Linux currently does not support 4-byte MFRs as required by some (but not all) IEEE 802.15.4-2015 PHYs, FCS length is hard coded to 2 bytes: see https://elixir.bootlin.com/linux/v5.19.6/source/include/linux/ieee802154.h#L21

Reservation of headroom for PHY and/or MAC headers

Here the Linux kernel seems to vote for @hubertmis ' option 2) wrt headroom reservation combined with generic scatter/gather support via the usual msghdr (option 1), which drivers will have to collect themselves if their hardware only supports linear memory access (which is often the case as @hubertmis mentioned):

hlen = LL_RESERVED_SPACE(dev);
...
skb_reserve(skb, hlen);

https://elixir.bootlin.com/linux/v5.19.6/source/net/ieee802154/socket.c#L275

As you can see, the MAC layer doesn't have to know much about what is actually needed as it is flexibly hidden behind a constant, which resolves to:

#define LL_RESERVED_SPACE(dev) ((((dev)->hard_header_len+(dev)->needed_headroom)&~(HH_DATA_MOD - 1)) + HH_DATA_MOD)
...
#define IEEE802154_ACK_PSDU_LEN 5
#define IEEE802154_FCS_LEN      2
#define IEEE802154_MAX_HEADER_LEN   (2 + 1 + 20 + 14)
#define IEEE802154_MIN_HEADER_LEN   (IEEE802154_ACK_PSDU_LEN - IEEE802154_FCS_LEN)
...
hw_driver->extra_tx_headroom = ... /* anything the hw driver requires - potentially including PHY header */
net_device->hard_header_len = IEEE802154_MIN_HEADER_LEN - 1;
net_device->needed_headroom = hw_driver->extra_tx_headroom + IEEE802154_MAX_HEADER_LEN;

The relevant sources are: https://elixir.bootlin.com/linux/v5.19.6/source/include/linux/ieee802154.h#L35 https://elixir.bootlin.com/linux/v5.19.6/source/include/linux/netdevice.h#L283 https://elixir.bootlin.com/linux/v5.19.6/source/net/mac802154/iface.c#L533 https://elixir.bootlin.com/linux/v5.19.6/source/net/mac802154/iface.c#L629 https://elixir.bootlin.com/linux/v5.19.6/source/net/mac802154/iface.c#L537

It even seems like the Linux kernel has a (benign) bug here as headroom = ... + IEEE802154_MIN_HEADER_LEN + IEEE802154_MAX_HEADER_LEN + ... doesn't really look like a sensible definition. ;-)

L2 "MTU" (aka HW MTU, see #4934)

While doing the research for this response I discovered that Linux uses the MTU constant differently from what I defined in my recently merged PR. :-( This is unfortunate and should probably be fixed before people start using the new constant - to keep Linux and Zephyr in sync wrt headers:

#define IEEE802154_MTU          127
#define IEEE802154_FCS_LEN      2

See https://elixir.bootlin.com/linux/v5.19.6/source/include/linux/ieee802154.h#L21.

If you agree on that point I'll provide a fix quickly, so that we don't cause confusion to people coming from Linux.

BTW: Calling something in L2 "MTU" is still a misnomer IMHO, but that's the name of the constant in Linux's L2 header as well as in Zephyr.

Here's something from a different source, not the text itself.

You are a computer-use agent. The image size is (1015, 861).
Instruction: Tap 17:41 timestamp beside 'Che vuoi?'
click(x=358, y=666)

Calling this HW MTU as opposed to L3 MTU makes the distinction sufficiently clear, I think.

In Linux HW MTU is exposed to upper layers as:

dev->mtu    = IEEE802154_MTU - IEEE802154_FCS_LEN - dev->hard_header_len;

The components of which have been mentioned and referenced above already.

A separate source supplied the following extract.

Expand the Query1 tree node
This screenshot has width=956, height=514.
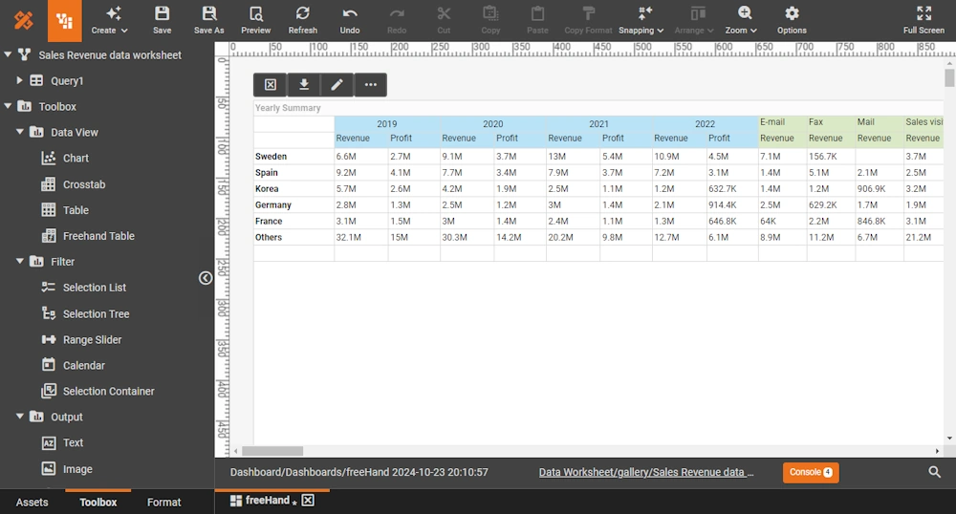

See https://elixir.bootlin.com/linux/v5.19.6/source/net/mac802154/iface.c#L548

Application to Zephyr

While Linux is certainly not the holy grail, I vote for sticking as closely as possible to the Linux de-facto standard following the principle of least surprise while also not introducing any complexity that we do not need right now.

Following these principles, my vote is to:

Stick as much as possible to the socket API (RAW and DGRAM) that Linux exposes - except for Zephyr-specific differences that have been introduced earlier and cannot be undone w/o a breaking change in user land.
Not expose PHY header content anywhere as this breaks encapsulation and will not be supported by most of the radio hardware anyway.
Expose FCS content inside L2 (if supported by radio hardware) on transmission and reception and outside L2 on reception only - adding a synthetic FCS in L2 on packet reception for drivers that don't support passing the actual FCS to L2. This implies that Zephyr drivers will have to provide a standard API to inform Zephyr's L2 about their FCS handling on tx and rx, respectively.
I vote against supporting 4-byte FCS and PSDU > 127 bytes right now. IMO this requires a lot of unnecessary complexity and should only be introduced when actually needed by some Zephyr driver. This doesn't mean that we shouldn't keep such an extension in mind but only as much as is needed to keep the option available for the future.
We may introduce support for headroom reservation and scatter/gather (which is currently not supported by Zephyr's IEEE 802.15.4 L2) gradually along the lines of Linux if needed (and only then). I do not have a strong opinion on whether this makes sense now. IMHO it smells a little bit like premature optimization unless someone actually requires it - which I don't.
If (and only if) headroom reservation should be done then I strongly support Linux's approach to expose drivers' headroom requirements via generic radio hw API in order for L2 to remain completely unaware of any driver-specific implementation details.
It would be great if zephyr's driver API exposed some generic way to set and read PHY PIB attributes (e.g. to configure SHM and PHR formats) but also for many other variables and constants that become more and more important once we start entering 802.15.2-2015 territory (or later). Ad hoc approaches away from the spec will quickly get out of hand IMHO as there is lots of configuration coming up on PHY level. This includes all the data required by @nandojve 's proposal. This is in line with @rlubos 's proposal to write PHY PIB attributes via the existing configure() plus adding an attr_get() method to the radio API, see the detailed proposal in https://github.com/zephyrproject-rtos/zephyr/issues/50336#issuecomment-1251122582.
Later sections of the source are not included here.